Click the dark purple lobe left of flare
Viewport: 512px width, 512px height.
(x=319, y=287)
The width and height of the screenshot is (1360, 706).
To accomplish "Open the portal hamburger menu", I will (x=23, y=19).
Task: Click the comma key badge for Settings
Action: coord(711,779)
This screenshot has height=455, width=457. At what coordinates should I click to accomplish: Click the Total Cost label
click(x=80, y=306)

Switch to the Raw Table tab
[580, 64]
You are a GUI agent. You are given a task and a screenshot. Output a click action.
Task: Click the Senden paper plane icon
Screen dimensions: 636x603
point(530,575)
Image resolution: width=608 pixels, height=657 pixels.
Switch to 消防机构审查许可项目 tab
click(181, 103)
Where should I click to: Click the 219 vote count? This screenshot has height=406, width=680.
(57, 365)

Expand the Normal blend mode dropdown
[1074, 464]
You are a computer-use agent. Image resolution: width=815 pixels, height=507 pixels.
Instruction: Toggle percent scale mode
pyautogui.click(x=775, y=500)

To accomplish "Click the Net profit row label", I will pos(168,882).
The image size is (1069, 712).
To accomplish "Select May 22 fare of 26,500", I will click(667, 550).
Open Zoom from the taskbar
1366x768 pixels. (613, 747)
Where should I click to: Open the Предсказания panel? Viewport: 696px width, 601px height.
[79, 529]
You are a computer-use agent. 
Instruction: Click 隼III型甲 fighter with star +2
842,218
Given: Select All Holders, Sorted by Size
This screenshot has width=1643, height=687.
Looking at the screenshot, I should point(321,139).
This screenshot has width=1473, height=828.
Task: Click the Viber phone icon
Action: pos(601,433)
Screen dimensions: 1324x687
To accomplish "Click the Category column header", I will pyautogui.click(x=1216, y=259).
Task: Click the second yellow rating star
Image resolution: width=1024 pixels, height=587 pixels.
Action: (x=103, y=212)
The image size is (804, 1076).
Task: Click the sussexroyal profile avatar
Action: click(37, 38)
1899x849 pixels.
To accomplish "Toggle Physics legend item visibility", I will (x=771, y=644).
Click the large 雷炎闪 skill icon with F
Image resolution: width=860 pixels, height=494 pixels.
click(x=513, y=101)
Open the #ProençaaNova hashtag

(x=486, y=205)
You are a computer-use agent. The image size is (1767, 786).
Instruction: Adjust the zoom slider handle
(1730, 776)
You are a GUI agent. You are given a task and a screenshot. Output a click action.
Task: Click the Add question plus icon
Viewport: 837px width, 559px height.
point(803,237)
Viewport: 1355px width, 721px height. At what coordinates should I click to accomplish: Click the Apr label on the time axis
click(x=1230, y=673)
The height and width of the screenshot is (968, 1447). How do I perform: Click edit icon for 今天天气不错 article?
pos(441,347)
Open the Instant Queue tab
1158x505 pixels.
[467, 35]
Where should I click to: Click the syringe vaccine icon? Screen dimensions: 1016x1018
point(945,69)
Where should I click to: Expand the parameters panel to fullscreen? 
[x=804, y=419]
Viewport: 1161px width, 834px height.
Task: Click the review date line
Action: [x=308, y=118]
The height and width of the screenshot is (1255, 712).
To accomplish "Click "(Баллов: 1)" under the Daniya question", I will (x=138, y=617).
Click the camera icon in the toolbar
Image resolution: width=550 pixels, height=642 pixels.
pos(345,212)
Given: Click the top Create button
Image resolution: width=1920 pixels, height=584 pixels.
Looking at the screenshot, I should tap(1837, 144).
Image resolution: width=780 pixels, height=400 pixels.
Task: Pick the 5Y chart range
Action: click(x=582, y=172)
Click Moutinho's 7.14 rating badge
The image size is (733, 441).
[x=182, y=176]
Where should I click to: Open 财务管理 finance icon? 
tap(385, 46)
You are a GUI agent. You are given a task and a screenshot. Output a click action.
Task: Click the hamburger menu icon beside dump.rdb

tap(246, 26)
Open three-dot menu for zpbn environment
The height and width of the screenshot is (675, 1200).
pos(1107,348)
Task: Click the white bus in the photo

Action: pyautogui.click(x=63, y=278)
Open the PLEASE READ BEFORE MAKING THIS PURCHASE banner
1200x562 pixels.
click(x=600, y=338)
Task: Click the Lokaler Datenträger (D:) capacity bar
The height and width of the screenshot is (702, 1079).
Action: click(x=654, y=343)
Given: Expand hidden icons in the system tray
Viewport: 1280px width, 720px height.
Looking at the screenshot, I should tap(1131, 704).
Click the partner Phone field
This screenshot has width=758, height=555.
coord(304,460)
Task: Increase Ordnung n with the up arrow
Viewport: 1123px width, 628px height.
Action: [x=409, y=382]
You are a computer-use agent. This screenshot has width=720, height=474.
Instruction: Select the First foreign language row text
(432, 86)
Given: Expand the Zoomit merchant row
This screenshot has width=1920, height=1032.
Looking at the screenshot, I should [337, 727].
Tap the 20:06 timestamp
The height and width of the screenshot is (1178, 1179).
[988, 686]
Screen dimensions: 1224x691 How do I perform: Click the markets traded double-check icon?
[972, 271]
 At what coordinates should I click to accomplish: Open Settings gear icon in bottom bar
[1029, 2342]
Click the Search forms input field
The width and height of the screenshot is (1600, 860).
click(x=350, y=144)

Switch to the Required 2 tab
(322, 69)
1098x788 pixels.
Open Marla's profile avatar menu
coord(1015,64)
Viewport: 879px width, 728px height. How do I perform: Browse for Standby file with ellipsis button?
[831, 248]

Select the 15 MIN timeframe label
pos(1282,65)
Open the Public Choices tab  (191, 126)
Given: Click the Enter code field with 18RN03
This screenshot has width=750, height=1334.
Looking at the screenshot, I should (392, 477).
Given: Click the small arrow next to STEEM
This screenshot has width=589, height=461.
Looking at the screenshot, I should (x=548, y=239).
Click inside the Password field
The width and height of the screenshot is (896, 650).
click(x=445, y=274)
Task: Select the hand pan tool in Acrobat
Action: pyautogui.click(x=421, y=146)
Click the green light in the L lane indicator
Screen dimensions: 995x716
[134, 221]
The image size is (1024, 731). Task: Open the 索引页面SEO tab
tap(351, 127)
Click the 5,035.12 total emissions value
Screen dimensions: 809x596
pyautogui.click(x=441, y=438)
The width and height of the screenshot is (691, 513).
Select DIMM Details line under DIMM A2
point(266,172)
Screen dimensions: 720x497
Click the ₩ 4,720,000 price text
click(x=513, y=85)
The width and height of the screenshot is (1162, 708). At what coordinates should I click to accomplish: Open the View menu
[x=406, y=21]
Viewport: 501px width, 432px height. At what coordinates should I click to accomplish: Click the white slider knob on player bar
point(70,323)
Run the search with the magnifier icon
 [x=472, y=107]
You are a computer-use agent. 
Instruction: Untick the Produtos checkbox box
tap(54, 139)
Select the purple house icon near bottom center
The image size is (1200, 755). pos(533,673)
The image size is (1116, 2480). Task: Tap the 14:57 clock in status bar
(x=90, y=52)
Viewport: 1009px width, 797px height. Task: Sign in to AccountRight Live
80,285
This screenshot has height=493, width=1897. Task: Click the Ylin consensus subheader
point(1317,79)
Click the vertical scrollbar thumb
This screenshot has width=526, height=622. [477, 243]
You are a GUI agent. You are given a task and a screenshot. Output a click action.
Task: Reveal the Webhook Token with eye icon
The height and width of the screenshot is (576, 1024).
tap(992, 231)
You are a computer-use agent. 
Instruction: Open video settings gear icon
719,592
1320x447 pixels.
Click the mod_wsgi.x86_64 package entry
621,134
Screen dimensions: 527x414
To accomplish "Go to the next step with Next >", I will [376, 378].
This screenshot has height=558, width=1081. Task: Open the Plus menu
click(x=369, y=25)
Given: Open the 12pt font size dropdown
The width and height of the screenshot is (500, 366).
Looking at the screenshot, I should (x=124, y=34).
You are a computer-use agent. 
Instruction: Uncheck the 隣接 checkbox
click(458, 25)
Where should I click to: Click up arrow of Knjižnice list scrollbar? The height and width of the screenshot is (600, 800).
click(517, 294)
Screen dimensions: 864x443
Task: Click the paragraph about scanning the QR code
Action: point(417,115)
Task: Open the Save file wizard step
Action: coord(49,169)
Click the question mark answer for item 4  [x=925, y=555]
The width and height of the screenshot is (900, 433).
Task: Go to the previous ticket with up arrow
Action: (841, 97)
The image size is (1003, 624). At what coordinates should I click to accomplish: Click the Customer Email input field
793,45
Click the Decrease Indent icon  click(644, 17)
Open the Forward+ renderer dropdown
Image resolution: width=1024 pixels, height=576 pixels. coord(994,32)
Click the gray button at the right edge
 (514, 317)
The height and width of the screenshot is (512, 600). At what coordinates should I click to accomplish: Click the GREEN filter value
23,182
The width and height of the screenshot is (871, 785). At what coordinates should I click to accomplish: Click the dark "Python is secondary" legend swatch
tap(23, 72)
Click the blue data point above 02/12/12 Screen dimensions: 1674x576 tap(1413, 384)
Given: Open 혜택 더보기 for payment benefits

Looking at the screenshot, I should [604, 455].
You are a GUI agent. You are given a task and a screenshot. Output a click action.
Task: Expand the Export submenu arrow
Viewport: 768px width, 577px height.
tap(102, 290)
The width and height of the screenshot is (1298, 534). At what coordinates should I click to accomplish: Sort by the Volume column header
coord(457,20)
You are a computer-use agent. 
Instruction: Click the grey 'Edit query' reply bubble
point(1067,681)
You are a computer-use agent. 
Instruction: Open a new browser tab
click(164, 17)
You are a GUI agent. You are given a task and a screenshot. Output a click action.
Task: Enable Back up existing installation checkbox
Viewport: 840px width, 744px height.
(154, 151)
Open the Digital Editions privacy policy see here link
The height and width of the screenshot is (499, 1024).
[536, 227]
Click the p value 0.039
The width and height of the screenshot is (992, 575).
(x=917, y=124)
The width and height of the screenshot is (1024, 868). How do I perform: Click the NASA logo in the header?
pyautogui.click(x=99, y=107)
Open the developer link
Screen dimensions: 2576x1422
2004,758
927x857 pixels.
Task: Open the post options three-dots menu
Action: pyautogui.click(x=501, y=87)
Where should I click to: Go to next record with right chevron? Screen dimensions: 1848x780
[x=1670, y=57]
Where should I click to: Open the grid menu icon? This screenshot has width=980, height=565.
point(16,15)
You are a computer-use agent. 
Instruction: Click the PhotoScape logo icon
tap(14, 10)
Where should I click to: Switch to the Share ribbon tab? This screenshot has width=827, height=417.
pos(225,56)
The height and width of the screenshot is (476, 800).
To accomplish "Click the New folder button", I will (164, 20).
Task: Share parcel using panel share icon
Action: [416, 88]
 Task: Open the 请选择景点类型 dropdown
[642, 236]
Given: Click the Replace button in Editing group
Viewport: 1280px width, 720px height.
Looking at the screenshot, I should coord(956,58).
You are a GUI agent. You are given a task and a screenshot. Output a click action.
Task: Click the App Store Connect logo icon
--------------------------------
Your task: Retype, in the same exact form, the lines of the material above from the line holding "Expand the Normal blend mode dropdown" through the line holding "The image size is (1069, 712).".

Written answer:
Expand the Normal blend mode dropdown
[1074, 464]
You are a computer-use agent. Image resolution: width=815 pixels, height=507 pixels.
Instruction: Toggle percent scale mode
pyautogui.click(x=775, y=500)

To accomplish "Click the Net profit row label", I will pos(168,882).
The image size is (1069, 712).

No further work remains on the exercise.